图1 低氧条件下H9c2 细胞活力及生存变化情况

图2 低氧条件下H9c2 细胞中HIF-1α 和PAR1 的表达情况

2.4 敲除PAR1 对低氧条件下H9c2 细胞中HIF-1α及Bcl-2/Bax 表达的影响

低氧条件下会诱导H9c2 细胞凋亡，而Bcl-2/Bax信号通道已被报道可抑制细胞凋亡。为探讨低氧条件下PAR1 表达对H9c2 细胞的作用机制，将siNC 和PAR1 siRNA 质粒转染至H9c2 细胞24 h 后，对细胞进行低氧处理6 h。通过WB 法和qRT-PCR 法检测Bcl-2 和Bax 的表达。WB 结果显示，Bcl-2 在低氧时表达下降，敲除PAR1 后再低氧处理H9c2 细胞，相比于低氧时增加了Bcl-2 的表达。而Bax 在低氧时表达增加，敲除PAR1 后再低氧处理H9c2 细胞，相比于低氧时又降低了Bax 的表达，详见图4 A。qRT-PCR 结果与WB 结果一致，与常氧组相比，低氧组Bcl-2 表达下降，Bax 表达下降上升；与C 组相比，D 组Bcl-2 表达被上调，详见图4 B。Bax 表达下降被下调，详见图4 C。结果表明，在低氧条件下，H9c2 细胞中敲除PAR1 可通过调控Bcl-2/Bax 的表达比例来抑制细胞的凋亡。

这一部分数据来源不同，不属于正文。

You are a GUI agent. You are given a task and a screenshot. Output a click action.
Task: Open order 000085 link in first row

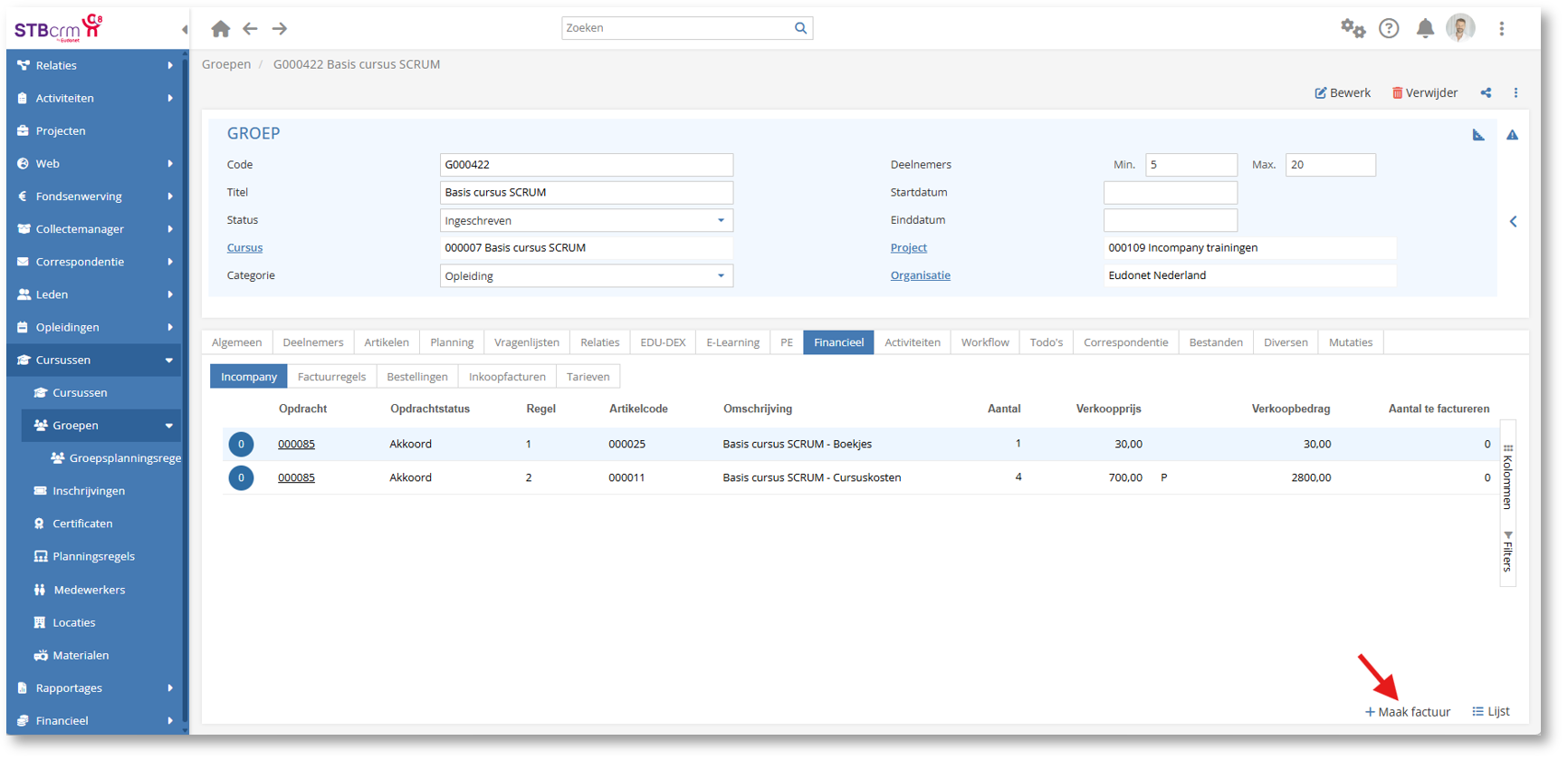click(x=296, y=444)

图3 敲除PAR1 对低氧条件下H9c2 细胞形态、细胞凋亡及活力的影响

2.5 抑制HIF-1α 的表达对低氧条件下引起的PAR1 上调的影响

将siNC 和HIF-1α siRNA 转染至H9c2 细胞中24 h后再低氧处理细胞6h，通过NB 法和WB 法检测HIF-1α和PAR1 在H9c2 心肌细胞中的表达。结果见图5 A 和图5 B，与C 组相比，低氧+HIF-1α siRNA 组（E 组）明显限制了由缺氧引起的PAR1 的上调，表明低氧条件下PAR1 的表达受HIF-1α 的正调控。

图4 敲除PAR1 对HIF-1α，Bcl-2 /Bax 表达的影响

图5 敲除HIF-1α 限制缺氧引起的PAR1 的上调

3 讨论

缺氧常被用来解释心脏功能的改变，特别是在心肌缺血的患者中，缺氧是一种常见现象［15］。多数研究表明，缺氧导致心肌缺血的致病机制非常复杂，如在轻度或中度缺氧时，大脑的能量供应几乎未受到损害，严重缺氧时会产生细胞毒性，引起细胞凋亡或死亡［16］。细胞凋亡主要是由于外源性死亡受体途径或线粒体途径介导发生［17］。因此，深入了解细胞凋亡在缺氧条件下的调控机制，可为心肌缺血的治疗提供更具体的方法。

HIF-1α 是缺氧条件下参与血管生成、糖酵解代谢和细胞增殖/存活过程中调控多个基因转录的关键蛋白［18］，是一种氧依赖性被细胞内泛素蛋白酶降解的蛋白质［19］。其只在缺氧条件下稳定表达，HIF-1α 积累和HIF-1β形成二聚体，二聚体激活启动子区中含有缺氧反应元件（HREs）的下游基因［20］。HIF-1α 在常氧时不表达，在低氧条件下高表达，且HIF-1α 表达的上调可促进细胞的凋亡［21-22］。本研究结果显示，HIF-1α 在低氧条件下H9c2 细胞中高表达，且可诱导H9c2 细胞的凋亡，与文献［23］报道一致。进一步在低氧条件下H9c2 细胞中转染HIF-1α siRNA，WB 和NB 检测结果显示，HIF-1α可正调控PAR1 的表达，表明PAR1 可能是HIF-1α 的下游。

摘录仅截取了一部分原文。